La narración del viejo era tan vívida que yo mismo veía al pueblo enardecido, los rostros desencajados y los puños crispados. “Y así sucedió, siguió diciendo, marcharon hacia Túquerres y durante dos días la gente se arremolinó en la ciudad; la protesta era general, se tomaron la casa de los Clavijo y se apoderaron de las armas y la pólvora que ahí encontraron y destruyeron la fábrica de aguardiente que también era controlada por los Clavijo”.
“¿Y qué pasó con ellos? Preguntó el chico mayor, ¿pudieron escapar?” El abuelo respondió, “buena pregunta, escucha y lo sabrás. Los hermanos Clavijo se refugiaron en el Templo, pues la gente quería que Francisco hiciera entrega del documento original donde se cobraba el nuevo impuesto”. El menor volvió a intervenir, “yo creo que no lo encontraron, porque no existía, era un engaño de los hermanos para quedarse con los impuestos, con la disculpa que los necesitaba España, ¿verdad abuelo?”. “Por supuesto que no los encontraron. Todo era una red de corrupción, componendas y compadrazgos entre los hermanos Clavijo y el Virrey Espeleta”.

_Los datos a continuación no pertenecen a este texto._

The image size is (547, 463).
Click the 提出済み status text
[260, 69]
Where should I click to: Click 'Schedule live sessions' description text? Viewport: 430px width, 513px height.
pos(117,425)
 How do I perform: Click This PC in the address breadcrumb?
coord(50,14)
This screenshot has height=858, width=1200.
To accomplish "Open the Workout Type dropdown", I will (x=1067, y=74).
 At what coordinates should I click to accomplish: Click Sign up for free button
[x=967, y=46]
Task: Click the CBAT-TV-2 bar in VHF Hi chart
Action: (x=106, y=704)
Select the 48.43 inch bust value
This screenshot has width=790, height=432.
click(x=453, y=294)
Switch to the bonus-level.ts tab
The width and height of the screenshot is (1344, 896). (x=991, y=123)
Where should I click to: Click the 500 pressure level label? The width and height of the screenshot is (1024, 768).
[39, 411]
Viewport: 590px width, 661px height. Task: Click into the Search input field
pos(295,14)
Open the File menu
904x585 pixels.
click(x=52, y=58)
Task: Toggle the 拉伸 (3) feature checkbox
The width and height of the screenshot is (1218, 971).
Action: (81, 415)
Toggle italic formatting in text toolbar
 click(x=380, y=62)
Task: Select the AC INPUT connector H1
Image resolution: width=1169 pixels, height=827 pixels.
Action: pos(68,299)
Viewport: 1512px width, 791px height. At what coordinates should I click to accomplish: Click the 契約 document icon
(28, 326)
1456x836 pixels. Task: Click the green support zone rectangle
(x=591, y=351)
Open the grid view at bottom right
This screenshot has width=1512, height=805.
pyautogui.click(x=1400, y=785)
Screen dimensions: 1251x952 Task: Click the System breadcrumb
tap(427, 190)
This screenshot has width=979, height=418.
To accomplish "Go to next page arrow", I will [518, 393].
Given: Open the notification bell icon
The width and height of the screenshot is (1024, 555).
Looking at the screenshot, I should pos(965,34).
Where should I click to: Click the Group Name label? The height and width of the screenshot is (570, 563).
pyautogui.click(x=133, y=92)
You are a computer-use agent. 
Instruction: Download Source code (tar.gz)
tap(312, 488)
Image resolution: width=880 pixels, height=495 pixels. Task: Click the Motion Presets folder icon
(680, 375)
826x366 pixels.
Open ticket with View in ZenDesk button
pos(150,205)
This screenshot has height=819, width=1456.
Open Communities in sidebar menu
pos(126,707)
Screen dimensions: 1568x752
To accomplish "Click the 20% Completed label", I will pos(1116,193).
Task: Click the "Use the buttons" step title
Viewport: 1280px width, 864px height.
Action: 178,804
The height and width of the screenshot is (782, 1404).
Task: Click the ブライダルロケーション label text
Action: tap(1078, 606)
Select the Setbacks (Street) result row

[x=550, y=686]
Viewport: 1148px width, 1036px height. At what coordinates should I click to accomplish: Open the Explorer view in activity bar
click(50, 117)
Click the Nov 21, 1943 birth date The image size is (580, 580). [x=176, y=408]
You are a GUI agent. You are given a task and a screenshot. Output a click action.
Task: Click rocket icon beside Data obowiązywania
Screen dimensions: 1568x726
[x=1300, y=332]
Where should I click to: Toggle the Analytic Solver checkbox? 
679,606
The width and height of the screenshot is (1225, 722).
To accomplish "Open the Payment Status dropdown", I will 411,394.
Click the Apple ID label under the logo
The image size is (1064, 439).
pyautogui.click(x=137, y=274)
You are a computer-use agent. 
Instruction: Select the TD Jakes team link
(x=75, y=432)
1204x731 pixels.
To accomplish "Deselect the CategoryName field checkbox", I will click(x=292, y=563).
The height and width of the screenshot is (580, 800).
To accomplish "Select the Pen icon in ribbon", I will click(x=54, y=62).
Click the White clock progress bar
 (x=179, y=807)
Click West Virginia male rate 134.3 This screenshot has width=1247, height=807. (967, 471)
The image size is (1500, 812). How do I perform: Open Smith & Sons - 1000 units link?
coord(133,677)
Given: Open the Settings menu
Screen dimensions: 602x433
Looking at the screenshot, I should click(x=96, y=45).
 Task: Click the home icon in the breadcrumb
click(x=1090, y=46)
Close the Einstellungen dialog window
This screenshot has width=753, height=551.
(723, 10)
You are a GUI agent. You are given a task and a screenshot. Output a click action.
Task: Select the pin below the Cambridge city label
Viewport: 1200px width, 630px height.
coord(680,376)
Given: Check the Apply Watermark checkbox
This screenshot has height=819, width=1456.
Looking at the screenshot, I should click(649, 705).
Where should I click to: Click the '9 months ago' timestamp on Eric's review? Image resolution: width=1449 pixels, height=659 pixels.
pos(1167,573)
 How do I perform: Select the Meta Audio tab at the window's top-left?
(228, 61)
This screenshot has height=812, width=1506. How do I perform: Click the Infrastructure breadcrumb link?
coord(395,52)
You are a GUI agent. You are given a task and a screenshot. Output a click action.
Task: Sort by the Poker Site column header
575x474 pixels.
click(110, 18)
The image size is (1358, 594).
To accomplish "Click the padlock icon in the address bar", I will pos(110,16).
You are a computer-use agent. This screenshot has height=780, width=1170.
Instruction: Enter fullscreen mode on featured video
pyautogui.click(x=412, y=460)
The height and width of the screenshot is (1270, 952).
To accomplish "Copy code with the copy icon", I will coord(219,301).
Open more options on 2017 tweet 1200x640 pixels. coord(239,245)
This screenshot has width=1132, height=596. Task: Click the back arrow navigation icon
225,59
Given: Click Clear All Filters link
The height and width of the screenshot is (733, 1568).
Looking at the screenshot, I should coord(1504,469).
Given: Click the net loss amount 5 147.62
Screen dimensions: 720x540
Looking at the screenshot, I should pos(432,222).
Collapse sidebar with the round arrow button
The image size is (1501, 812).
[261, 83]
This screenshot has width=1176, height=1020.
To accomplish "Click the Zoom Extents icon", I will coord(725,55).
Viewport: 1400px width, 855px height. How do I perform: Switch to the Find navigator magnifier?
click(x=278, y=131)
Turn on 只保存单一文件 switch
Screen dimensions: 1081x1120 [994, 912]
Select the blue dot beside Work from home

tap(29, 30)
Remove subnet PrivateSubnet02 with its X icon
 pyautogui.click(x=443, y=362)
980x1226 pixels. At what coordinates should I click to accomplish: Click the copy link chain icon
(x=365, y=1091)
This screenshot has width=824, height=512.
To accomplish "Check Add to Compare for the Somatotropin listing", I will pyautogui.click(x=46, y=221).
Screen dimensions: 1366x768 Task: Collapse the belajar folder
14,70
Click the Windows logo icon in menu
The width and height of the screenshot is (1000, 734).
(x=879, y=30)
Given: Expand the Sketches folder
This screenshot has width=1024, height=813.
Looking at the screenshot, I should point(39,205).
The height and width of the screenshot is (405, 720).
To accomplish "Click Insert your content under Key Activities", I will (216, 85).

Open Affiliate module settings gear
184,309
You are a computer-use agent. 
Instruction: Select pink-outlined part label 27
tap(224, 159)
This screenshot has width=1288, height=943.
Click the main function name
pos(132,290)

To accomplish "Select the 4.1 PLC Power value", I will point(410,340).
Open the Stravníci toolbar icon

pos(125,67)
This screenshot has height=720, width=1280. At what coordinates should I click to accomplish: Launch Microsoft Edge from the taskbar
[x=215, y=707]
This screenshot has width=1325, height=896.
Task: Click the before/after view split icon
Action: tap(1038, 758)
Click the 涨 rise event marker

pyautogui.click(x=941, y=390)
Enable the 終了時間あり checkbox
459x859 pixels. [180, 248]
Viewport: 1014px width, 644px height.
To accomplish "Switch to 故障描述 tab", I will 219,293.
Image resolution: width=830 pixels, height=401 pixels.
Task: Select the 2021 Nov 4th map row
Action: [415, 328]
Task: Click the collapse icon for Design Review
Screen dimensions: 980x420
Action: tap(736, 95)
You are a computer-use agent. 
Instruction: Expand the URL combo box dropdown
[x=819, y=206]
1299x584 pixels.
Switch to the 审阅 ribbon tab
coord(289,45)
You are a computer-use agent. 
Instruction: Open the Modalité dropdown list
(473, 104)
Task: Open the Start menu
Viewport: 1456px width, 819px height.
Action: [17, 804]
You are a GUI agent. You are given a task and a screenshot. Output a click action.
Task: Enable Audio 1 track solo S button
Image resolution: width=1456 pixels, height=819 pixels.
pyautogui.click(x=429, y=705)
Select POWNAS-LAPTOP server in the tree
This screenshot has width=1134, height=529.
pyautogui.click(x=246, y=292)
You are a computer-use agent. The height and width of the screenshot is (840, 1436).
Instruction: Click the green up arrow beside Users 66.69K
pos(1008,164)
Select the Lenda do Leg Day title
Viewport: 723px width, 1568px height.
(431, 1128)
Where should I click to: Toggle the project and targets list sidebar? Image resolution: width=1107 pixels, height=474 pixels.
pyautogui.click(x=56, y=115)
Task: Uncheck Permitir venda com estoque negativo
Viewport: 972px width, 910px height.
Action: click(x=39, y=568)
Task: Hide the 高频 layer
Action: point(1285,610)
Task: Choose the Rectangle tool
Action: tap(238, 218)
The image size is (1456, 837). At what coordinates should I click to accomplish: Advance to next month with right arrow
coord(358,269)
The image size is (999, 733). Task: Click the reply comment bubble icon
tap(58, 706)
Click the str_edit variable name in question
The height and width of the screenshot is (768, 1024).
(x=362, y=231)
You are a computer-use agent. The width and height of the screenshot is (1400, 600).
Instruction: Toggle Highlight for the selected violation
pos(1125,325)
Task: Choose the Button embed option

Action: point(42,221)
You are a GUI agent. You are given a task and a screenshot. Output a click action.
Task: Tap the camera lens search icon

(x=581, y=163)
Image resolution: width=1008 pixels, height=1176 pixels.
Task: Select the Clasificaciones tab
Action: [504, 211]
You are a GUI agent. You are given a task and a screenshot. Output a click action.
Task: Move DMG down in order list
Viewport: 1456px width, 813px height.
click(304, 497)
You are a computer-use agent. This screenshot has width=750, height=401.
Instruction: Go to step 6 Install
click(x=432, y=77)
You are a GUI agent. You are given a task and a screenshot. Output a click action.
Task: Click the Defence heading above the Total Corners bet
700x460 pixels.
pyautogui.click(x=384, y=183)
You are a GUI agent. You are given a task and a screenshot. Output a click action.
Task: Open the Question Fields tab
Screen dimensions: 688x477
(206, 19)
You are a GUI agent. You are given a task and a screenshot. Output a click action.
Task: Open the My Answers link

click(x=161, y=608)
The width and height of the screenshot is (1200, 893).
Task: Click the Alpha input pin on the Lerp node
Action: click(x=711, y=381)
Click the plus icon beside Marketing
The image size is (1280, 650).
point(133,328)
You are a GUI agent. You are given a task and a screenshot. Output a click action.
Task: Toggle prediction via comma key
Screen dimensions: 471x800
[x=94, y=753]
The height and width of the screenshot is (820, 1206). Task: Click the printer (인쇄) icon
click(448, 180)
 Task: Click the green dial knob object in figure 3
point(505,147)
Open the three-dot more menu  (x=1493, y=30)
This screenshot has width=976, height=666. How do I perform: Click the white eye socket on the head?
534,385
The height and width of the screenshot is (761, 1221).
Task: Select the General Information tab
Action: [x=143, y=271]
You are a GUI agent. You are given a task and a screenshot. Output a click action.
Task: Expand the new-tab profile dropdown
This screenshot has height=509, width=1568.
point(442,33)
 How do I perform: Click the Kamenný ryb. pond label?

“Así que el 20 de mayo de 1800, el pueblo no aguantó más, entró a la fuerza en el Templo, encontraron a los hermanos escondidos entre los nichos de los santos; de ahí los bajaron y los sacaron a la calle a punta de lanza y piedra. Los golpearon hasta matarlos y sus cuerpos los colocaron en la mitad de la plaza como escarnio público. Francisco y Atanasio recibieron el castigo de las gentes ante tanta maldad que habían hecho en contra del pueblo”.
Para concluir la narración, el chico mayor resumió, “Toda la gente sabía del comportamiento criminal de los Clavijo, aprovechándose de su investidura como autoridad, pero hasta ese día les duró. Hasta ese día fue que los Clavijo echaron clavija”.
No había más que decir, hasta yo quedé en silencio. La historia del abuelo me impactó. Yo estaba convencido que la insurrección inició el 20 de julio de 1810 y hasta hoy me enteré que fue 10 años antes. ¿Con qué intenciones nos cambiaron la historia?
Pensaré como averiguarlo mientras concluyo el viaje.
Nota: “echar clavija” significa engañar a alguien aumentando dolosamente una cuenta.